Codeforces 375 D Tree and Queries

Discription

You have a rooted tree consisting of n vertices. Each vertex of the tree has some color. We will assume that the tree vertices are numbered by integers from 1 to n. Then we represent the color of vertex v as c_v. The tree root is a vertex with number 1.

In this problem you need to answer to m queries. Each query is described by two integers v_j, k_j.

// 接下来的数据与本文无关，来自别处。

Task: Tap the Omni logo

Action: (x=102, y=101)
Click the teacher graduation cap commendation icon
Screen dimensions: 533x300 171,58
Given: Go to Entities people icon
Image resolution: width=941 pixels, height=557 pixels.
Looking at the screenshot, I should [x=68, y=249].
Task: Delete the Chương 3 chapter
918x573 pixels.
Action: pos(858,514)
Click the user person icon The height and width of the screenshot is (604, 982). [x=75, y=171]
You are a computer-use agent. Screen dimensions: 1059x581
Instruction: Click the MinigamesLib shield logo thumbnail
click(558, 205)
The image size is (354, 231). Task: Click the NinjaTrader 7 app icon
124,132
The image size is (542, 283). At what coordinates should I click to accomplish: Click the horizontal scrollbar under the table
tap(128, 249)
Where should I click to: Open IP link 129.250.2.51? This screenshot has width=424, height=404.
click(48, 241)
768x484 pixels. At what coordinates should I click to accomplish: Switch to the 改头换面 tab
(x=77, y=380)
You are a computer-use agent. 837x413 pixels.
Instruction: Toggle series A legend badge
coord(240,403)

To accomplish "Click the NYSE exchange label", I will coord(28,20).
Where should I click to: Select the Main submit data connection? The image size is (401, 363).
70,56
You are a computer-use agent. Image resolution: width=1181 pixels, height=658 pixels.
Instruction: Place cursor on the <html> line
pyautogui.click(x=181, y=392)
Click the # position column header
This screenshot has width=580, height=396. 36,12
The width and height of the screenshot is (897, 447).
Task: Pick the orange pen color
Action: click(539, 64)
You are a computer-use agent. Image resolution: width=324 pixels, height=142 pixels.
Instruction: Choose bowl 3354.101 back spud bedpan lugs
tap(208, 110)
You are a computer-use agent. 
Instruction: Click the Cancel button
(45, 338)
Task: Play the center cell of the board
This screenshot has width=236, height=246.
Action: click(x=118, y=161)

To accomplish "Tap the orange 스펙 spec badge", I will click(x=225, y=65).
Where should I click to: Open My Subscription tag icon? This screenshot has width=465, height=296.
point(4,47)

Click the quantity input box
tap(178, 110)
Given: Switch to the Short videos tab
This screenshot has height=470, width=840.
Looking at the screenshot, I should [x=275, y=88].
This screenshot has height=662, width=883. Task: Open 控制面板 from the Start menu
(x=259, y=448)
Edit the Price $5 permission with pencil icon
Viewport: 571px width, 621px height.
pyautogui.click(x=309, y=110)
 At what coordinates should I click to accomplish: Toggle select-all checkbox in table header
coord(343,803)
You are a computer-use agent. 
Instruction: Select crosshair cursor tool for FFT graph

The answer to query v_j, k_j is the number of such colors of vertices x, that the subtree of vertex v_j contains at least k_j vertices of color x.

You can find the definition of a rooted tree by the following link: http://en.wikipedia.org/wiki/Tree_(graph_theory).

Input

The first line contains two integers n and m (2 ≤ n ≤ 10⁵; 1 ≤ m ≤ 10⁵). The next line contains a sequence of integers c₁, c₂, ..., c_n (1 ≤ c_i ≤ 10⁵). The next n - 1 lines contain the edges of the tree. The i-th line contains the numbers a_i, b_i (1 ≤ a_i, b_i ≤ n; a_i ≠ b_i) — the vertices connected by an edge of the tree.

Next m lines contain the queries. The j-th line contains two integers v_j, k_j (1 ≤ v_j ≤ n; 1 ≤ k_j ≤ 10⁵).

Output

Print m integers — the answers to the queries in the order the queries appear in the input.

Example

Input

8 5
1 2 2 3 3 2 3 3
1 2
1 5
2 3
2 4
5 6
5 7
5 8
1 2
1 3
1 4
2 3
5 3

Output

2
2
1
0
1

Input

4 1
1 2 3 4
1 2
2 3
3 4
1 1

Output

4

Note

A subtree of vertex v in a rooted tree with root r is a set of vertices {u : dist(r, v) + dist(v, u) = dist(r, u)}. Where dist(x, y) is the length (in edges) of the shortest path between vertices x and y.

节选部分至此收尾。